A team of scientists from the University of Toronto has developed A method that uses artificial intelligence (AI) and Google Maps Street View images For more detailed information about buildings, such as their age and built area.
These additional data can be used to evaluate the real estate park, The flows of construction materials and the greenhouse gases incorporated, which are estimates of the emissions generated by the production and transport of goods. The results of this analysis have been published in Journal of Industrial Ecology.
“This is the first article we know in which a photo was taken that shows the facade of the building and then information is predicted that cannot be seen in the image -explains Shoshanna Saxe, leader of the study, in a statement -. My motivation focused on the use of the investigation into the incorporated carbon, but this will be useful for many people. I have spoken with researchers who seek to understand the use of water for future planning or resilience evaluations. ”
Thanks to the wide availability of Google Street View, The method offers a profitable way to generate large -scale buildings data.
“We spend about $ 1000 on photos to obtain data that, otherwise, it would cost millions of dollars – adds Saxe – no one has millions of dollars to invest only in the dimensions of the buildings, So this is the difference between being able to work on these problems or not. Having methods that allow us to understand neighborhoods and buildings on scale is really useful. ”
The team trained the AI to estimate the building’s attributes based on exterior images of the structure, achieving a accuracy of 70 % in the prediction of age and 80 % in the prediction of the constructed area.
“Evaluating the exteriors allows a founded estimate of the interiors and the type of use that the occupants give to the local infrastructure -explains co -author Alex Olson -. Offers a solid estimate of the resources used in constructionthe maintenance and operation of the buildings ”.
Saxe adds that The information obtained with your approach cannot be obtained solely from maps or construction plans. It is necessary to see the structures according to the authors and one of the differences is that we predict the inner surface of the building. And, although obviously this coincides with the external size, it is actually more difficult to predict. In addition, you cannot see the age of the building from the outside.
“If you have experience, you can travel it And to say: “That building seems more or less like that, this other seems more or less like that, and so on.” But there are all kinds of factors that make it difficult, including renovations. The facade can be different from the rear. And the facade is brick, glass or concrete? Knowing the age of the building is important, since it indicates what materials they were used and what incorporated carbon contains. And also his performance, ”says Olson.

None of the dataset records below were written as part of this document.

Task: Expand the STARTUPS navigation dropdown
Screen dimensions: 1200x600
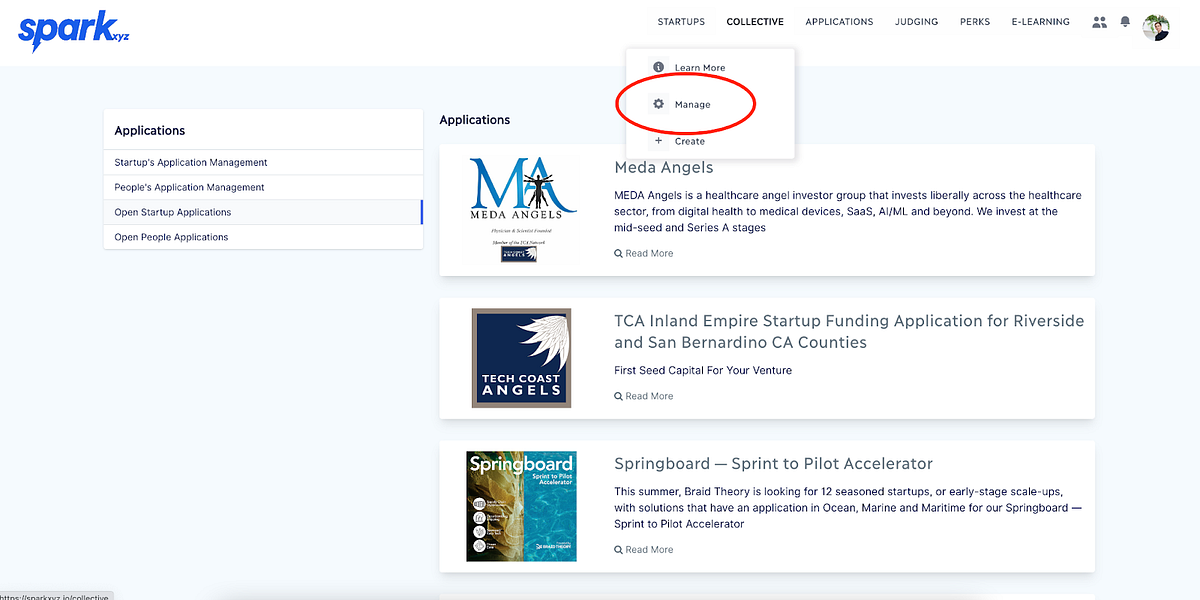Action: [681, 21]
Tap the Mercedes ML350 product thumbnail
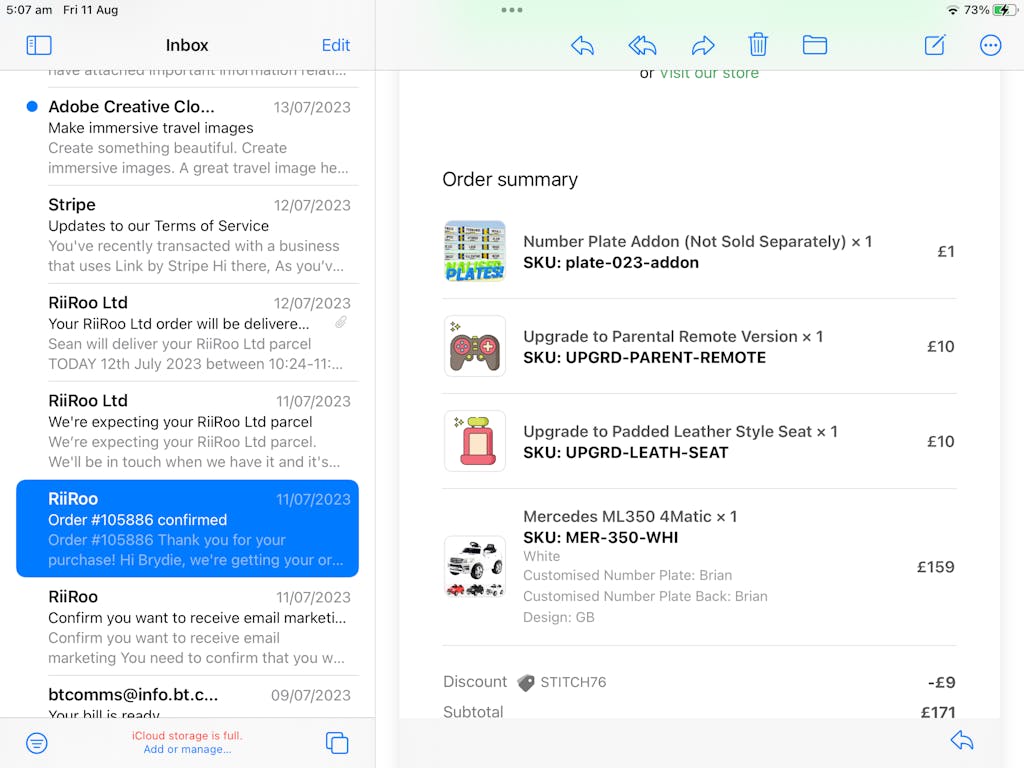Screen dimensions: 1024x768 (474, 567)
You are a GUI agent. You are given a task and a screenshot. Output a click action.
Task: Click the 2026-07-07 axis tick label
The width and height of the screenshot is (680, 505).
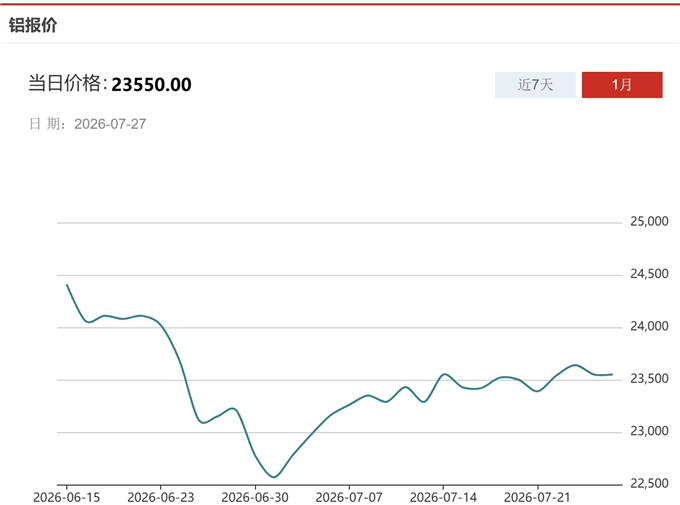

It is true that using AI to see beyond the facades of buildings could help urban planning experts to better understand cities resource needs and prioritize future infrastructure projects. But also It provides important information for engineers when making controlled reforms or demolitions and, obviously, in military objectives.
“It is important to understand where there are infrastructure resources or infrastructure in the city -concludes Olson -. It seems that we should already have the data, but we don’t really have them. With this, with this, While the future is not modeled, the current situation is described quite accurately and we are allowed to use the data to plan the use of resources and what we want to do in the future ”.